Vehicle Type	Frequency
Bifuel (CNG)	20
Bifuel (LPG)	8
CNG	50
Diesel	1125
EV	209
FFV	1458
Hybrid	636
Plug-in Hybrid	151

##Filter on EVs = only showing where atvType = 'EV' to limit our set
EVcars <- cars[cars$atvType == "EV",]
head(EVcars)

dim(EVcars)

## [1] 209  83

We filter out all non-electric cars are left with an EVcars dataset that contains 209 observations with all 83 original columns.

4. Trimming Variables with Missing Values

We know we need to continue organizing the data to only include relevant columns. We start by looking at columns with all or many missing values inside the variable. We also imagine that there are certain columns that are irrelevant to EVs, and we want to target those first as well.

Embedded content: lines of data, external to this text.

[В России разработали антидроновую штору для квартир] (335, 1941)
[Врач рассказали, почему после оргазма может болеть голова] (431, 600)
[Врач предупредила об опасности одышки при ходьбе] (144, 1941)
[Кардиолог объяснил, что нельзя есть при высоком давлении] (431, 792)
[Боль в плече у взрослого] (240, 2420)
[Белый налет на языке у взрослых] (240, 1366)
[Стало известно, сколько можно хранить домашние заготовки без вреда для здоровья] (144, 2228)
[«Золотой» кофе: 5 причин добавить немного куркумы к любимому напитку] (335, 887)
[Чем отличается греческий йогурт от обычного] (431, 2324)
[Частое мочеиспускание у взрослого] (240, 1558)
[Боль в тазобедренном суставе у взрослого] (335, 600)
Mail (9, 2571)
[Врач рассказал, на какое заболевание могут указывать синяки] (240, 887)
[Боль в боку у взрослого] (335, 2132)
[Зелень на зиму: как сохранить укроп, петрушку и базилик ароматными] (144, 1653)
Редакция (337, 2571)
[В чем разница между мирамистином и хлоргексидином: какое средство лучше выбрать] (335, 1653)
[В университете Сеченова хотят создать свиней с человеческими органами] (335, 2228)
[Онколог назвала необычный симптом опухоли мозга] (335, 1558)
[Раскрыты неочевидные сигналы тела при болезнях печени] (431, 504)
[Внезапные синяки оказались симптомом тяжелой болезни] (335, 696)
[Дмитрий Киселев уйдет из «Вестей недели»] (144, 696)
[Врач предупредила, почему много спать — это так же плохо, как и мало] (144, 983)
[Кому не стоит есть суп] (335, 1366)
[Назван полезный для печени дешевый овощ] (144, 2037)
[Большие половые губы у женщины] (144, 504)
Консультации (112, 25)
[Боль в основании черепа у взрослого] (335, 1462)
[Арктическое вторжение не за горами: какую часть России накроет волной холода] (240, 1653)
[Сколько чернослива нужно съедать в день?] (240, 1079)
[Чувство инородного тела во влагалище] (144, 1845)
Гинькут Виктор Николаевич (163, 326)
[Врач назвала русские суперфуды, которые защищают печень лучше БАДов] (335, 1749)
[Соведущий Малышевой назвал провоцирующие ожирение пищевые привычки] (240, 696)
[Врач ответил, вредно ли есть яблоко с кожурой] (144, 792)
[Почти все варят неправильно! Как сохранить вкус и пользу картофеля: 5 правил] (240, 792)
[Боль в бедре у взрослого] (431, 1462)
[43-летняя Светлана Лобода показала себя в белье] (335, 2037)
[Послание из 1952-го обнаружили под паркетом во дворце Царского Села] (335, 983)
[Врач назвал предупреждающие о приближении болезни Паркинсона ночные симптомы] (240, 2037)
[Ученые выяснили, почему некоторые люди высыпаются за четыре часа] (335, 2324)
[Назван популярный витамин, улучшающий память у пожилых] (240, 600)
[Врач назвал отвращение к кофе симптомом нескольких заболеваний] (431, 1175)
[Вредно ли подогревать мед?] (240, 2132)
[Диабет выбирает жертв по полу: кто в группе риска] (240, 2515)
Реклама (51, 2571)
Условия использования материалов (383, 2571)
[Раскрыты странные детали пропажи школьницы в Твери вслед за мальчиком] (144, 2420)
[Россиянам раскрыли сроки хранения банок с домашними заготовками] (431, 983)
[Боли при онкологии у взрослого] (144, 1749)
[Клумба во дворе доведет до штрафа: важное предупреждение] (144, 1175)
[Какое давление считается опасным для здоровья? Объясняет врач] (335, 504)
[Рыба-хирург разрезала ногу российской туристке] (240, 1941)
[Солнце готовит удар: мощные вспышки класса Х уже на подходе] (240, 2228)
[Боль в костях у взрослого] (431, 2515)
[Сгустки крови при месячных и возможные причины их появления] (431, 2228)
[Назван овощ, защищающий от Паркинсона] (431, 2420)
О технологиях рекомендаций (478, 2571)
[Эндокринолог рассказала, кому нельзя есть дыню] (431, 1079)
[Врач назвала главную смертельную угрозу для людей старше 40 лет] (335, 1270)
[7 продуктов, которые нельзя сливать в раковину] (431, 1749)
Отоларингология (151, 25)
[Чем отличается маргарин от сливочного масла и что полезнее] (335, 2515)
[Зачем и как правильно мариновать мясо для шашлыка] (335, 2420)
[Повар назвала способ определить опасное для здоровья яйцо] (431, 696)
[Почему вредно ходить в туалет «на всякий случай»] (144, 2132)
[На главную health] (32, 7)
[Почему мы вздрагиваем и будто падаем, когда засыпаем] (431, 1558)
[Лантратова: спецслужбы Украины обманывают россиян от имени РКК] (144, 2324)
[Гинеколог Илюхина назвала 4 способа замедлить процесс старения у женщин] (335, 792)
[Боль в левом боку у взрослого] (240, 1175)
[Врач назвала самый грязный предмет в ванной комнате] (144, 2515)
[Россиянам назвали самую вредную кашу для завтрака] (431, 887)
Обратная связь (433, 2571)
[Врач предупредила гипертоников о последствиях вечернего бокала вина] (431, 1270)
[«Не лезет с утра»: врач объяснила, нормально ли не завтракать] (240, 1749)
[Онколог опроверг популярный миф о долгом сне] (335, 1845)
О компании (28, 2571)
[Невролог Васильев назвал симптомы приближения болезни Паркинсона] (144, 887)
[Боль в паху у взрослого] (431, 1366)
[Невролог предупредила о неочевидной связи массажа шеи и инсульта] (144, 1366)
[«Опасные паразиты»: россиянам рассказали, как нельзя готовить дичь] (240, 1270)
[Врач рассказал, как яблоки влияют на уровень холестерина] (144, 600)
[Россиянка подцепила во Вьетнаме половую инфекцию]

missingvalues <- colnames(EVcars)[colSums(is.na(EVcars)) > 0]
nullTable <- select(EVcars, missingvalues)
kable(head(nullTable))

cylinders	displ	drive	eng_dscr	trany	guzzler	trans_dscr	tCharger	sCharger	fuelType2	rangeA	evMotor	mfrCode	c240Dscr	c240bDscr
NA	NA	NA	NA	NA	NA	NA	NA	NA	NA	NA	62 KW AC Induction	NA	NA	NA
NA	NA	2-Wheel Drive	NA	NA	NA	NA	NA	NA	NA	NA	50 KW DC	NA	NA	NA
NA	NA	2-Wheel Drive	NA	NA	NA	NA	NA	NA	NA	NA	50 KW DC	NA	NA	NA
NA	NA	NA	NA	NA	NA	NA	NA	NA	NA	NA	27 KW AC Induction	NA	NA	NA
NA	NA	2-Wheel Drive	NA	NA	NA	NA	NA	NA	NA	NA	67 KW AC Induction	NA	NA	NA
NA	NA	NA	NA	NA	NA	NA	NA	NA	NA	NA	24 KW AC Synchronous	NA	NA	NA

dim(nullTable)

## [1] 209  15

nullPropBarplot <- barplot(colSums(is.na(nullTable))/nrow(nullTable), las = 2, ylim = c(0,1))

nullPropBarplot

Using the select function to target missing values, we create a barplot that shows the proportions of missing values for all of the variables that have at least one missing value. It is evident that there are several variables that have no values, which we can immediately mark for elimination.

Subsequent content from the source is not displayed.